Internal communication improves with neuroscience

Everyone would love an empathic boss, someone who really listens to you. Thanks to neuroscience, organisations can improve leadership and internal communication.

While neuromarketing is increasingly used to better understand consumers’ behaviours and address their emotions, neuroscience principles are being more and more leveraged to scrutinise corporate relations, in search for new ways to enhance internal climate, improve staff engagement and commitment.

Let’s consider ATM, the Italian transportation business that worked with Università Cattolica di Milano to analyse some internal dynamics through neuroscience, specifically interactions between managers and subordinates during 1:1 perfomance evaluation meetings. They normally are emotionally intense situations, causing some distress both to the judger and the judged.
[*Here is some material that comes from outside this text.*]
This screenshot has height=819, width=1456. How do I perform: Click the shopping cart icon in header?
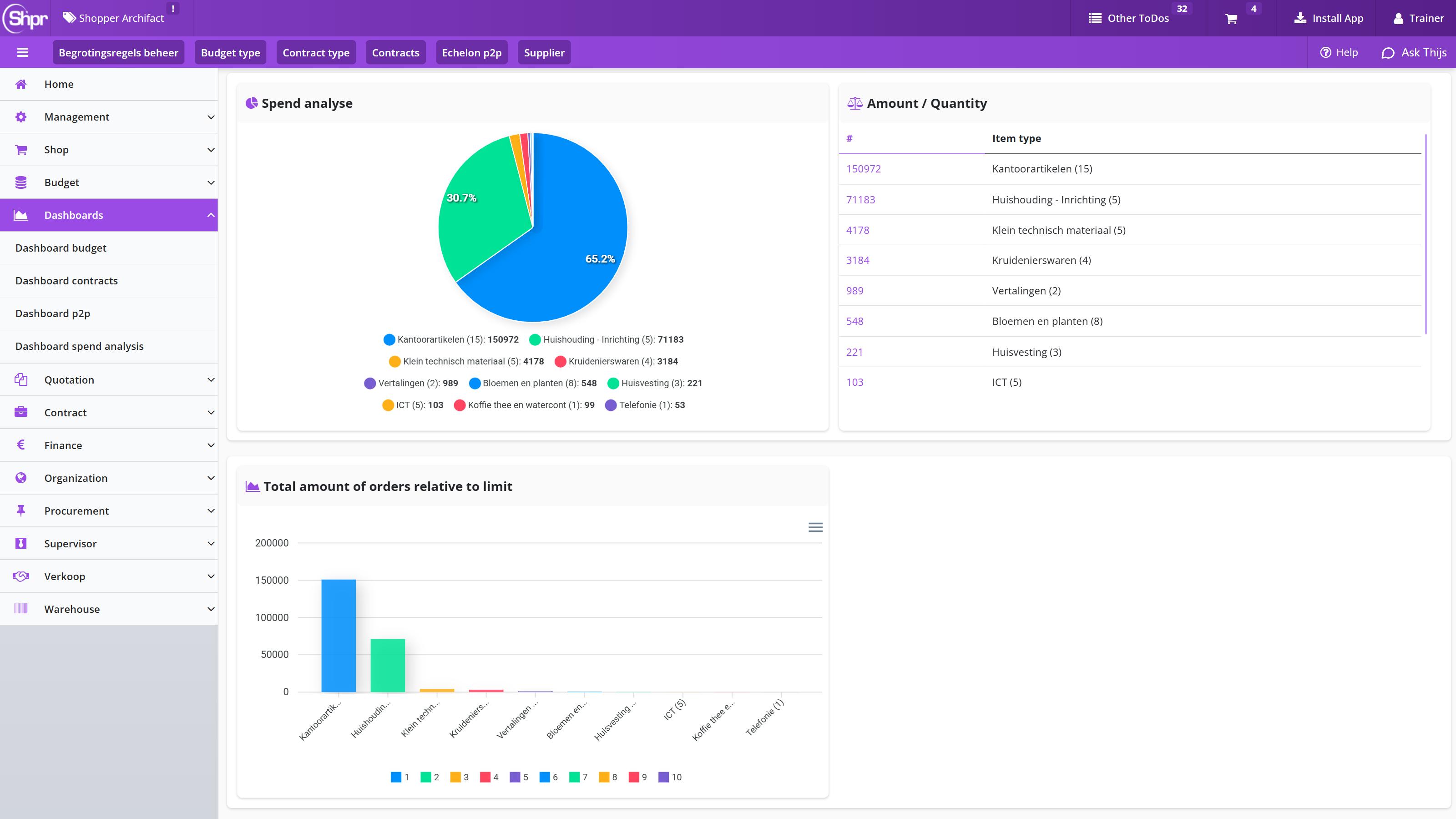tap(1231, 19)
At first, ATM recorded managers to subordinates meetings to prepare a semantic map of their conversations, thus isolating topics, tones and correlations. Then, a group of volunteers joined the meetings wearing the equipment to measure individual brain activity through electroencephalography, and some parameters including heart rate and skin conductance. Main goal was to understand under which conditions the two people – better, their brains – were perfectly harmonised, creating a real empathy between the two.

Trials proved that the best possible brain synchrony springs when the manager shows a collaborative attitude, when the conversation is about future and shared projects, when the evaluation is not the ultimate scope, but the starting point of the meeting. These may not stand out as surprising outcomes, but the availability of scientific data makes the project quite interesting.

By debriefing results, ATM succeeded in evolving some elements in the performance evaluation process, introduce some new leadership-oriented trainings, and improve internal communication.